— PROBLEM DETAILS —
Print the lines from the one containing "Where should I" through the end of the listing below, exactly as written. Any pictures stay out.

— EXERCISE MATERIALS —
────────

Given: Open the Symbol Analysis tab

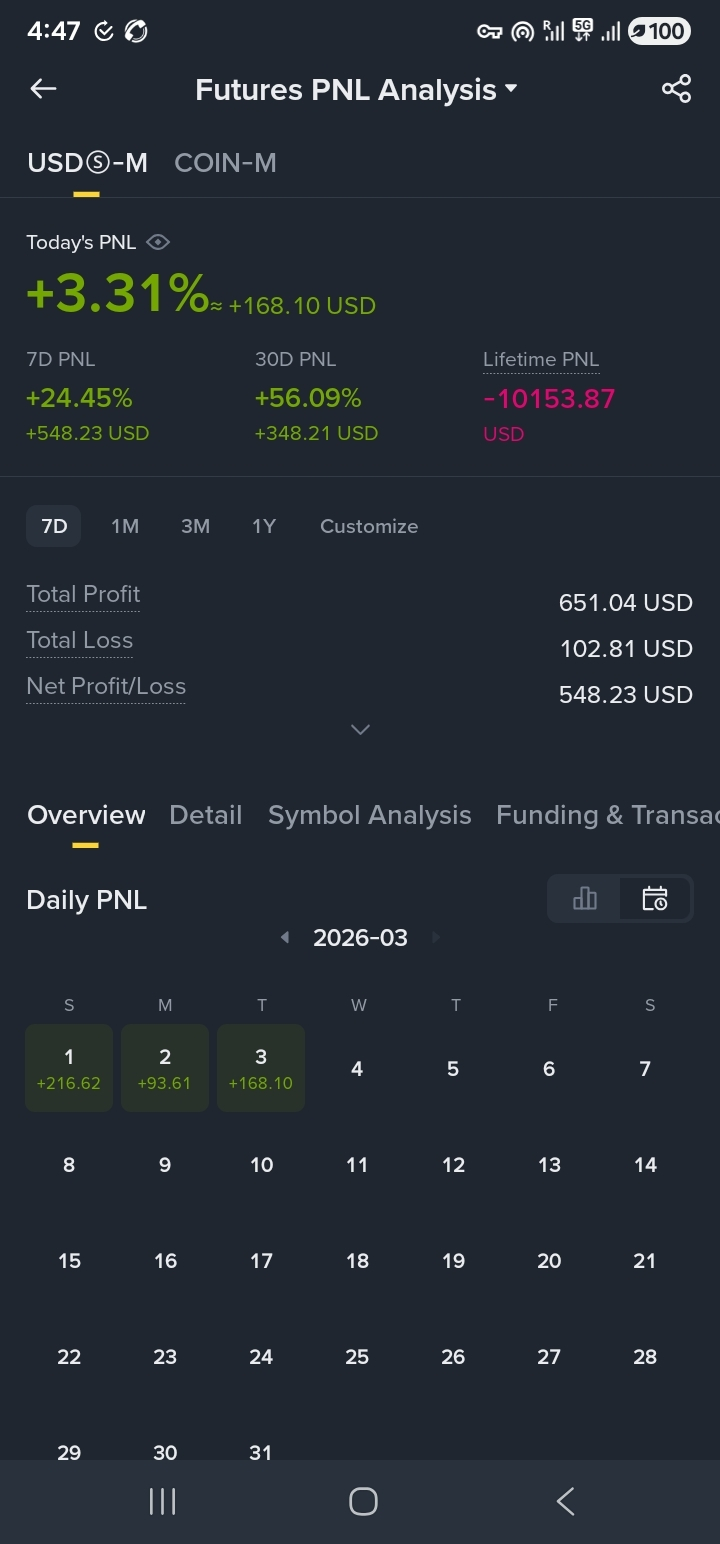Looking at the screenshot, I should pyautogui.click(x=369, y=815).
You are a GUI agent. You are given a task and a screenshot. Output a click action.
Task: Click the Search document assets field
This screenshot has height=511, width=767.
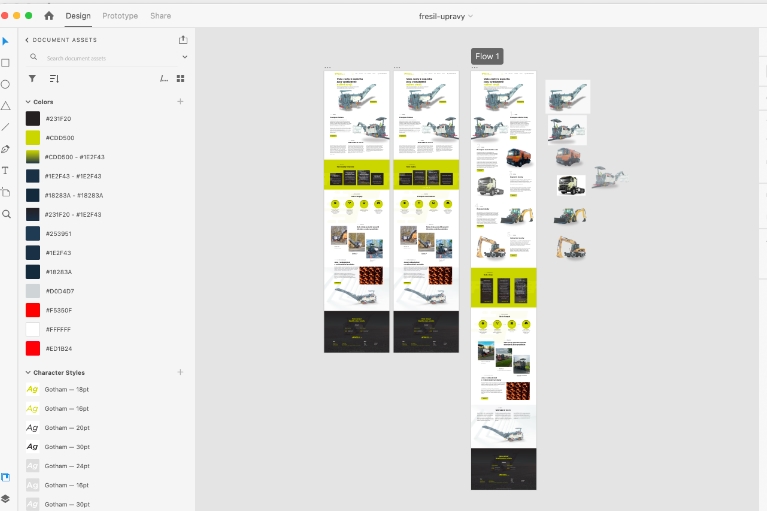pos(105,58)
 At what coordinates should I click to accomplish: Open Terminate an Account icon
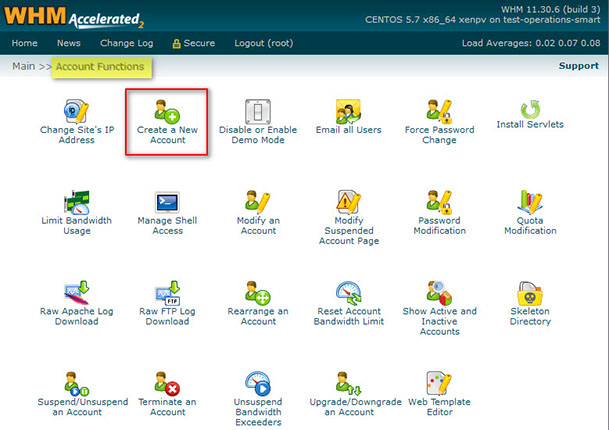click(x=167, y=385)
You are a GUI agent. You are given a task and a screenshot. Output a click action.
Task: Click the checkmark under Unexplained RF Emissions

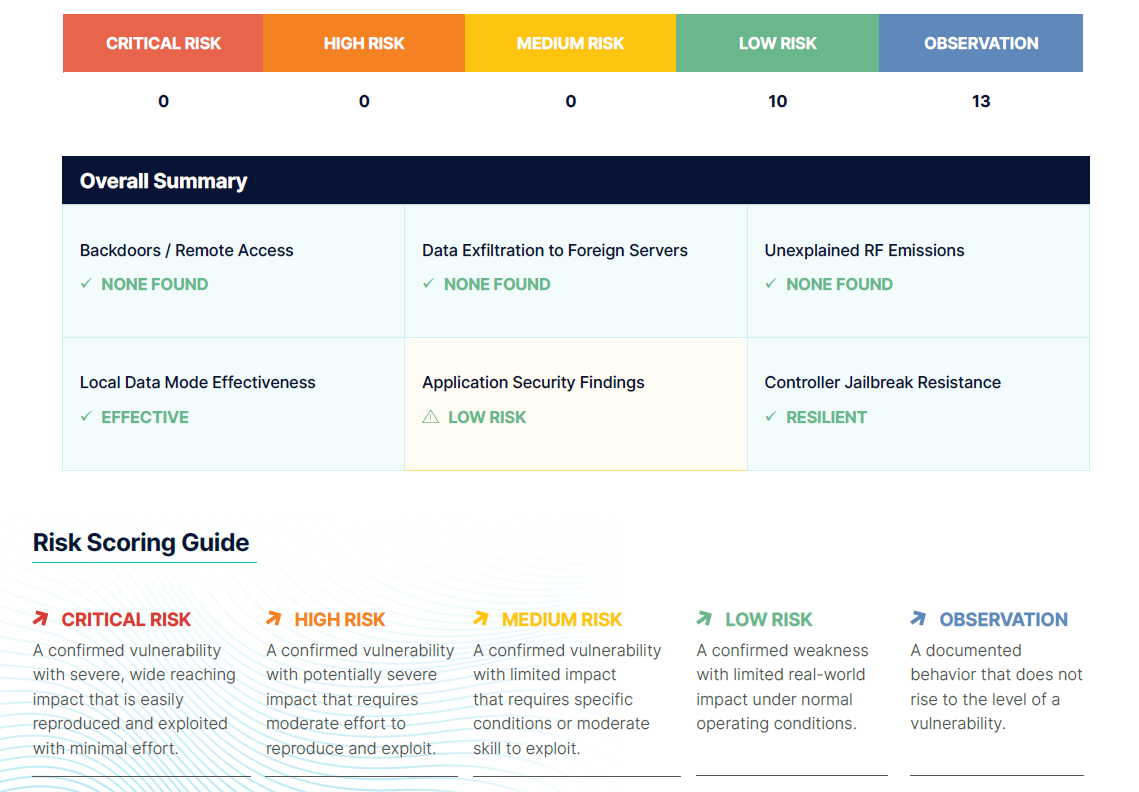tap(771, 283)
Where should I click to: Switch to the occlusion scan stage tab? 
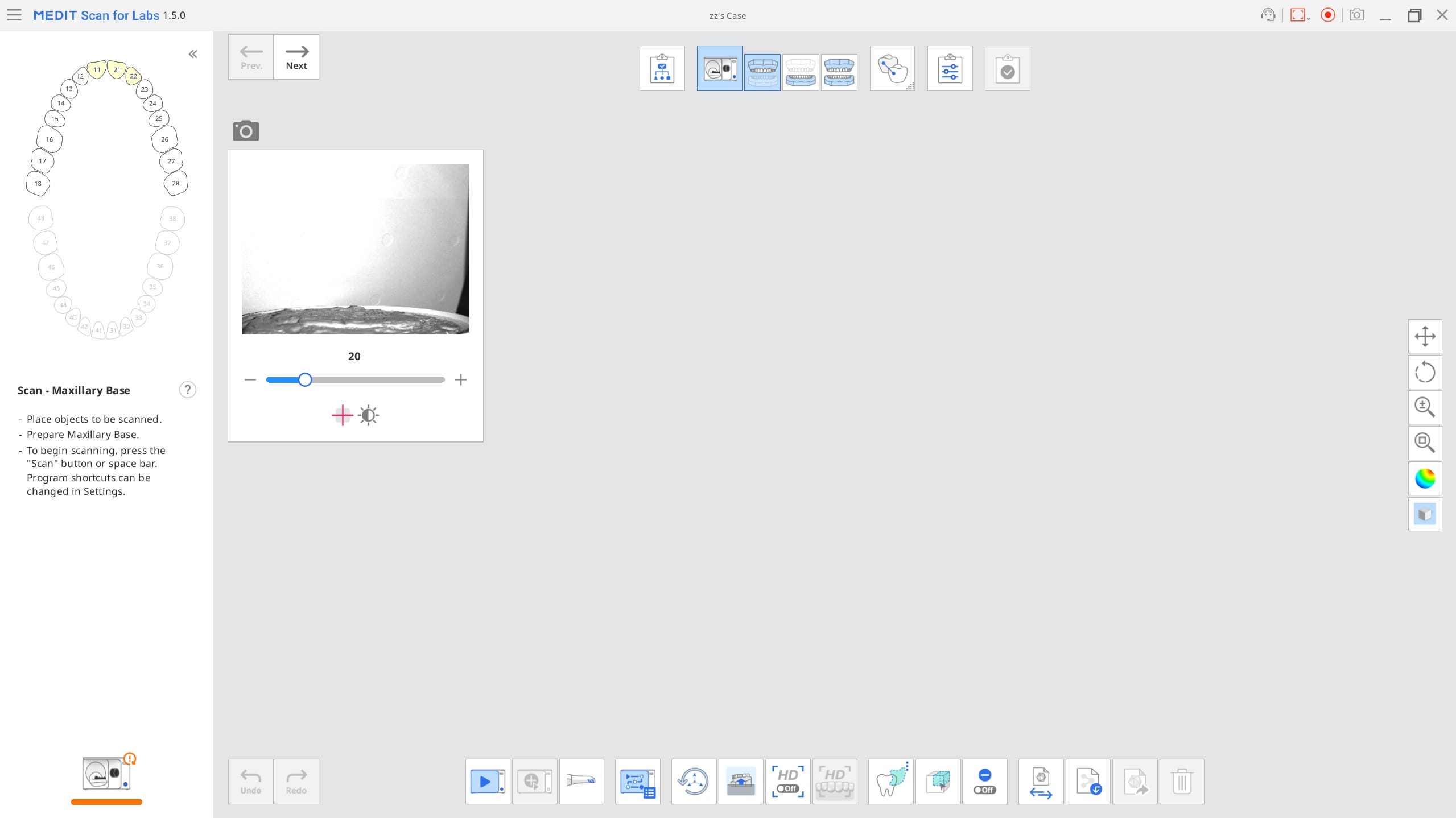(x=839, y=72)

────────

— SOLUTION TO THE PROBLEM —
Where should I click to: Switch to the occlusion scan stage tab? 
(x=839, y=72)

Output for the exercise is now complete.